§ WORK INSTRUCTIONS
Arrange the material below as a numbered list, leaving out the blank lines.

§ RECORDS FOR PROCESSING
____

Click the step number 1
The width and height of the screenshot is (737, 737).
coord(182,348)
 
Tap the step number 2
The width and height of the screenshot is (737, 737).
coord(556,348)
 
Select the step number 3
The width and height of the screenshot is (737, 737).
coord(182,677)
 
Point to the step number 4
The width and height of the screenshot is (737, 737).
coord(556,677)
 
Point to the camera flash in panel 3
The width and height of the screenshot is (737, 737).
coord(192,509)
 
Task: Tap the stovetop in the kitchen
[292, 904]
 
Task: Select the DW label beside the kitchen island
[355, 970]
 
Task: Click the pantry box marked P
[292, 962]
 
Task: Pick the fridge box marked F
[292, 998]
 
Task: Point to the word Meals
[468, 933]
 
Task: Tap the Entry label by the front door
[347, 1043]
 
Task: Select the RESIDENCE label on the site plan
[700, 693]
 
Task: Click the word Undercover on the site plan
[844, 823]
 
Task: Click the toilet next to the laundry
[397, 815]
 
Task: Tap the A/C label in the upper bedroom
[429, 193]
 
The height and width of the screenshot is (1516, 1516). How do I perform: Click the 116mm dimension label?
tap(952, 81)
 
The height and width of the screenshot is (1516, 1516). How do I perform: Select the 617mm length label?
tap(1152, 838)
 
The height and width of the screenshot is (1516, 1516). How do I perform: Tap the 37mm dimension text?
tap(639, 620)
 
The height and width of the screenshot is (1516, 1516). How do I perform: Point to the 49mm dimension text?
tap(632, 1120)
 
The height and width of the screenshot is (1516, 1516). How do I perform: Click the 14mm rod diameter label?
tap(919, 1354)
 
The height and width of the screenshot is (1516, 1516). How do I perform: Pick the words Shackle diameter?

____

§ EXPECTED ANSWER
1. Click the step number 1
2. The width and height of the screenshot is (737, 737).
3. coord(182,348)
4. Tap the step number 2
5. The width and height of the screenshot is (737, 737).
6. coord(556,348)
7. Select the step number 3
8. The width and height of the screenshot is (737, 737).
9. coord(182,677)
10. Point to the step number 4
11. The width and height of the screenshot is (737, 737).
12. coord(556,677)
13. Point to the camera flash in panel 3
14. The width and height of the screenshot is (737, 737).
15. coord(192,509)
16. Task: Tap the stovetop in the kitchen
17. [292, 904]
18. Task: Select the DW label beside the kitchen island
19. [355, 970]
20. Task: Click the pantry box marked P
21. [292, 962]
22. Task: Pick the fridge box marked F
23. [292, 998]
24. Task: Point to the word Meals
25. [468, 933]
26. Task: Tap the Entry label by the front door
27. [347, 1043]
28. Task: Select the RESIDENCE label on the site plan
29. [700, 693]
30. Task: Click the word Undercover on the site plan
31. [844, 823]
32. Task: Click the toilet next to the laundry
33. [397, 815]
34. Task: Tap the A/C label in the upper bedroom
35. [429, 193]
36. The height and width of the screenshot is (1516, 1516). How do I perform: Click the 116mm dimension label?
37. tap(952, 81)
38. The height and width of the screenshot is (1516, 1516). How do I perform: Select the 617mm length label?
39. tap(1152, 838)
40. The height and width of the screenshot is (1516, 1516). How do I perform: Tap the 37mm dimension text?
41. tap(639, 620)
42. The height and width of the screenshot is (1516, 1516). How do I perform: Point to the 49mm dimension text?
43. tap(632, 1120)
44. The height and width of the screenshot is (1516, 1516). How do I perform: Click the 14mm rod diameter label?
45. tap(919, 1354)
46. The height and width of the screenshot is (1516, 1516). How do I perform: Pick the words Shackle diameter?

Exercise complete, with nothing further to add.